**Work order**
Please reproduce exactly, and only, the line containing "The image size" and every line after it to the end of the records below, leaving out all pictures.

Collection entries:

..............................

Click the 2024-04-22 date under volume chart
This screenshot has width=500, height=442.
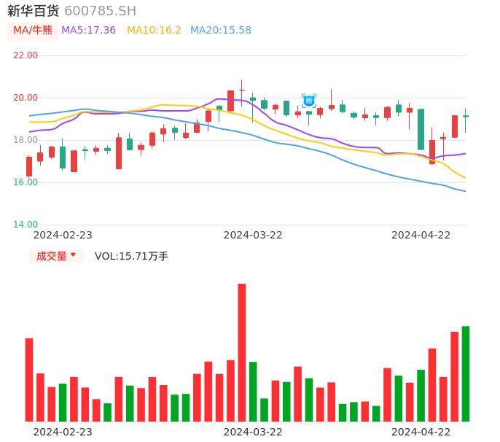421,431
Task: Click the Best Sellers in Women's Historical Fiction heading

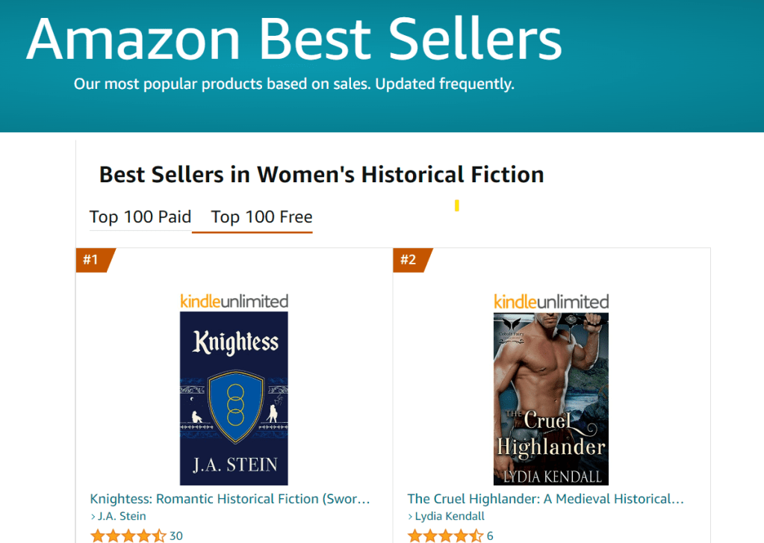Action: [x=321, y=175]
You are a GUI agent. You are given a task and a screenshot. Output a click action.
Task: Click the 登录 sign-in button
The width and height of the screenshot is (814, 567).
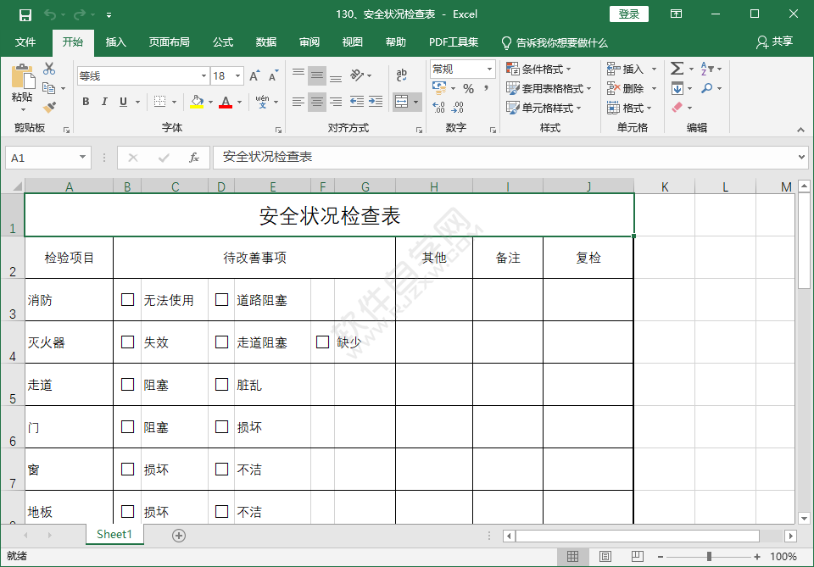tap(629, 14)
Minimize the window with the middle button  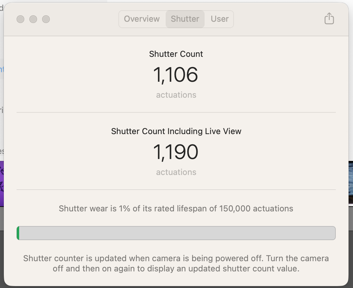pos(33,19)
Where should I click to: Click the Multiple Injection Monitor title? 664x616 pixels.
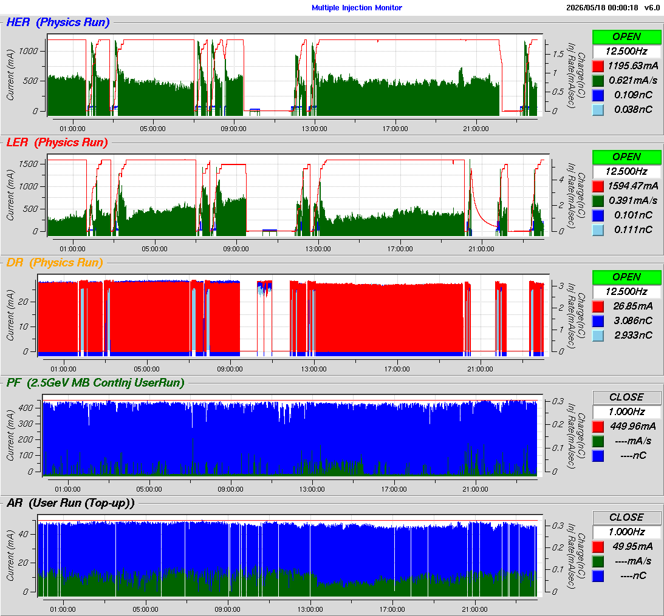(357, 8)
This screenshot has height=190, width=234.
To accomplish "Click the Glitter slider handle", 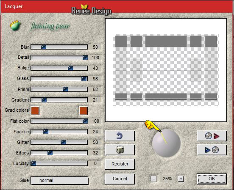I will pos(63,142).

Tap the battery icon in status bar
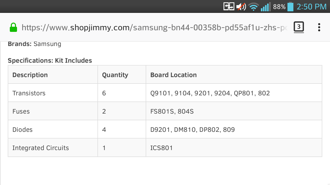pos(290,7)
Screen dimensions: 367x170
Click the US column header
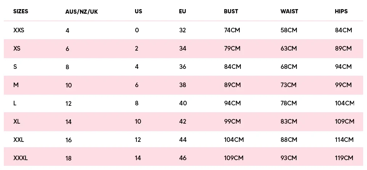(x=138, y=11)
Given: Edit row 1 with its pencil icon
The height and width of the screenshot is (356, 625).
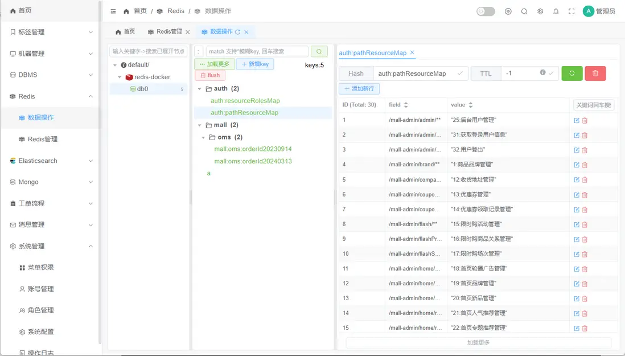Looking at the screenshot, I should [577, 120].
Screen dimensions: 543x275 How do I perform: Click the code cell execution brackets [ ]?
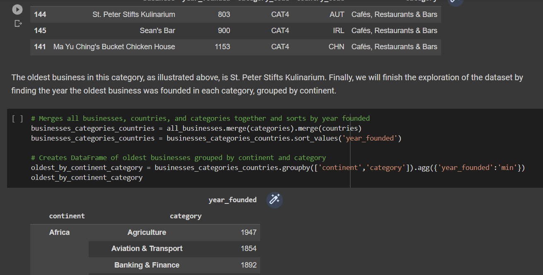coord(17,118)
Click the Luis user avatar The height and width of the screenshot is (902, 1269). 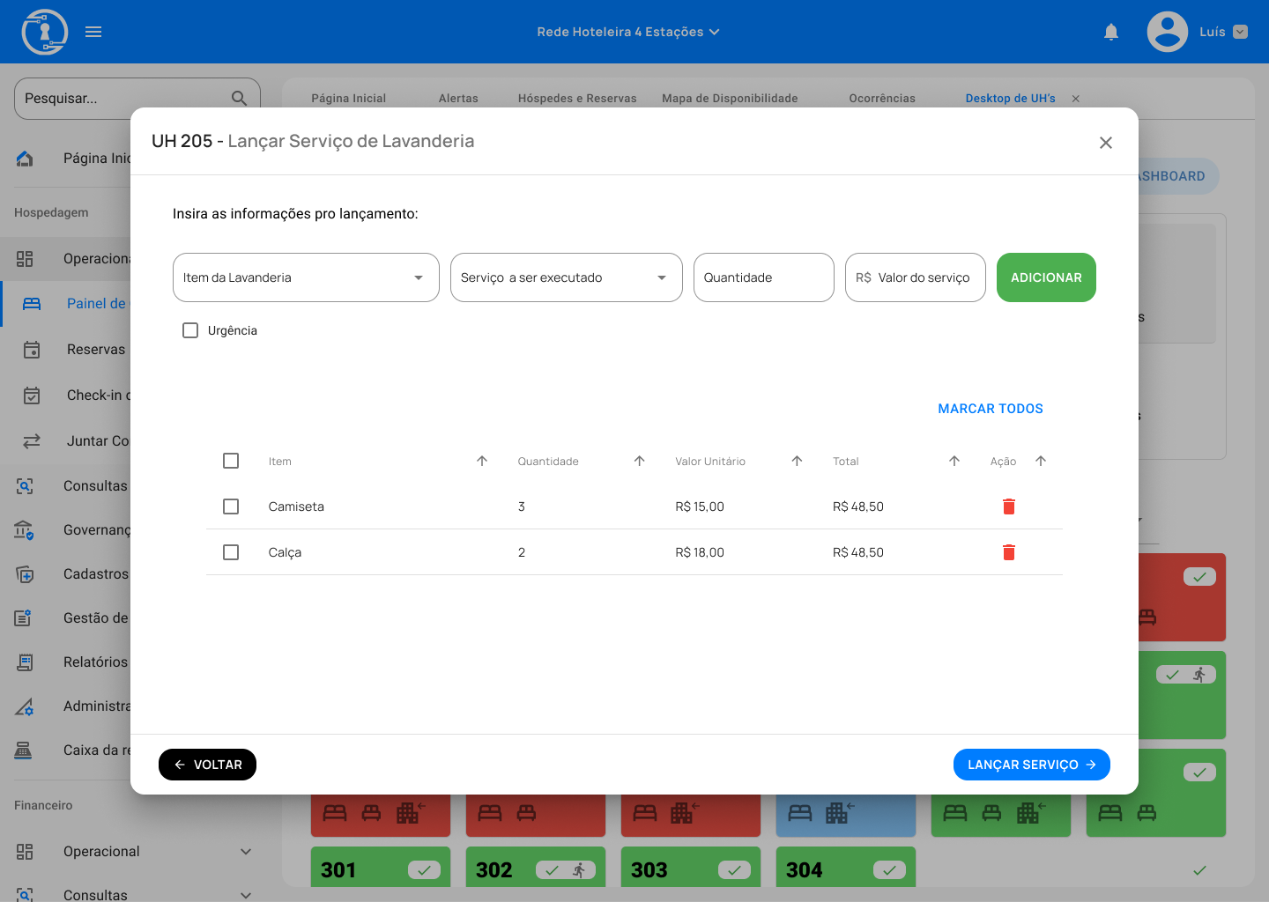[1167, 32]
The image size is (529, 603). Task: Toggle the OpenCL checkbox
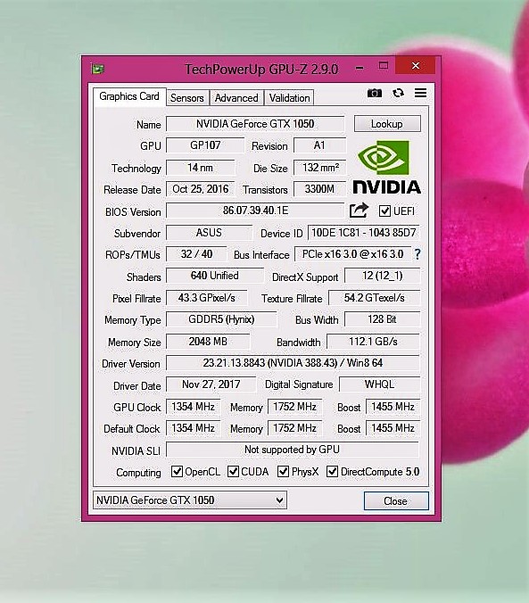point(177,471)
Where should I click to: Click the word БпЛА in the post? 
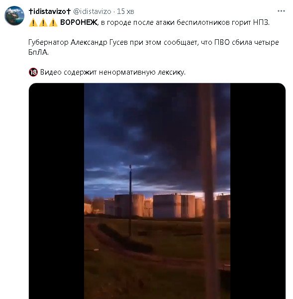[38, 52]
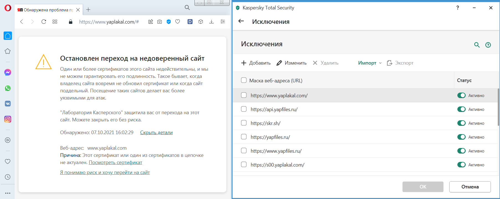Turn off the https://yapfiles.ru/ active switch
Screen dimensions: 500x199
click(461, 137)
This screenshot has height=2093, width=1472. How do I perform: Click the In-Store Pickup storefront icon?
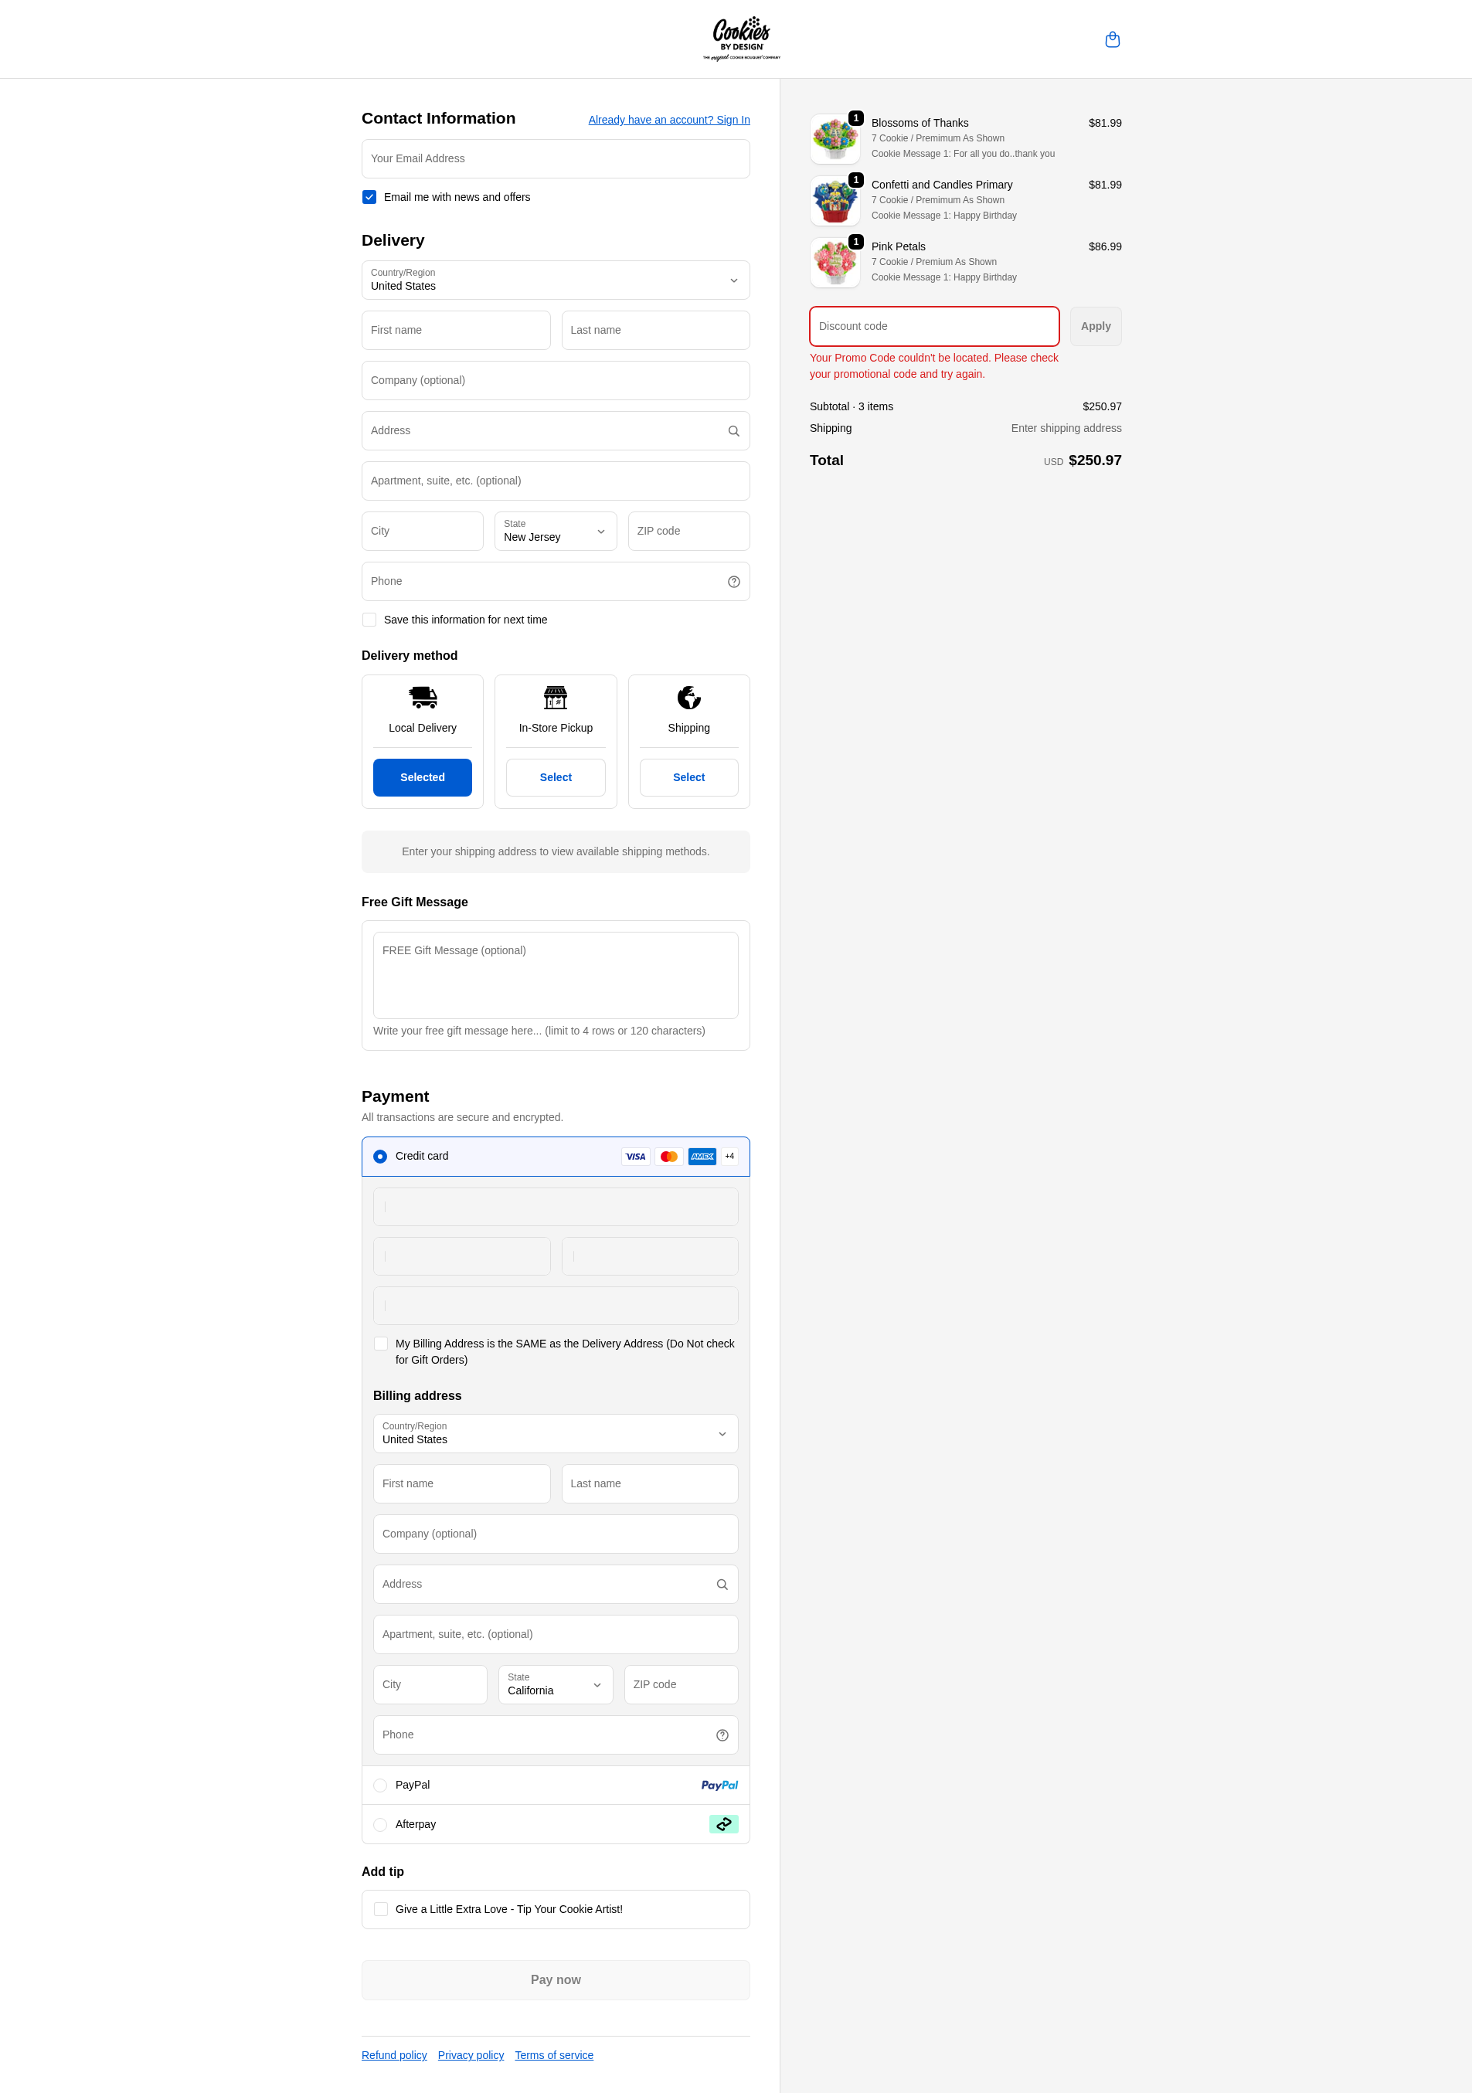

..............................

**Exercise answer**
The image size is (529, 603). Task: Toggle the OpenCL checkbox
point(177,471)
Where should I click to: Click the word БпЛА in the post? 
[38, 52]
Turn off the https://yapfiles.ru/ active switch
Screen dimensions: 500x199
click(461, 137)
This screenshot has height=2093, width=1472. How do I perform: Click the In-Store Pickup storefront icon?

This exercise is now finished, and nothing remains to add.